The epidemic has cost the country an estimated $2 to 3 billion, and millions of animals have been destroyed.
Despite this news, the disease is still a major threat elsewhere.
"The world picture of foot-and-mouth disease is still pandemic.Basically, it is in every continent except North America and Australia. It is basically all over the world," said Tom McGinn, North Carolina's assistant state veterinarian.
McGinn said that the disease can find its way to North America, and North Carolina, in any number of ways including on travelers' clothes and luggage and in the form of terrorism.
"It's very easy for a terrorist to use a virus," he said. "It's low-tech and it doesn't cause a threat to their existence. So they are much more likely to use something like that that would cause billions of dollars in damage and ruin our economy."

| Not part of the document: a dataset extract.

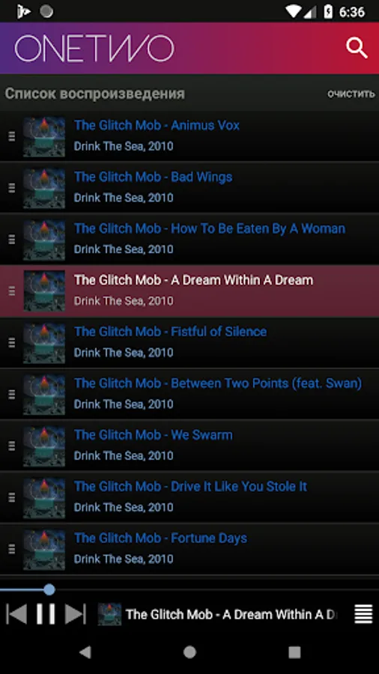Clear the playlist with очистить
Image resolution: width=379 pixels, height=674 pixels.
[351, 94]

That has officials in North Carolina assessing risks and hiring terrorist experts.
"It is a wildfire that you can't see. [The virus] will jump fire lines in ways that, well, it'll spread quicker than anything we can imagine," McGinn said.
North Carolina leads the nation in agriculture bio-security preparations.
"The challenge will be getting ahead of it and having state-of-the-art abilities to do that, and that is not where we are yet," McGinn said.
North Carolina's security and response plans are being used as models by government agencies all hoping a major foreign animal disease will never happen here.
McGinn keeps a bag of dust from the World Trade Center towers on his desk as an important reminder.
"These bags remind me that what we don't think is possible to happen will happen," he said.
There are still restrictions on British meat due to mad cow disease, which should not be confused with foot-and-mouth disease.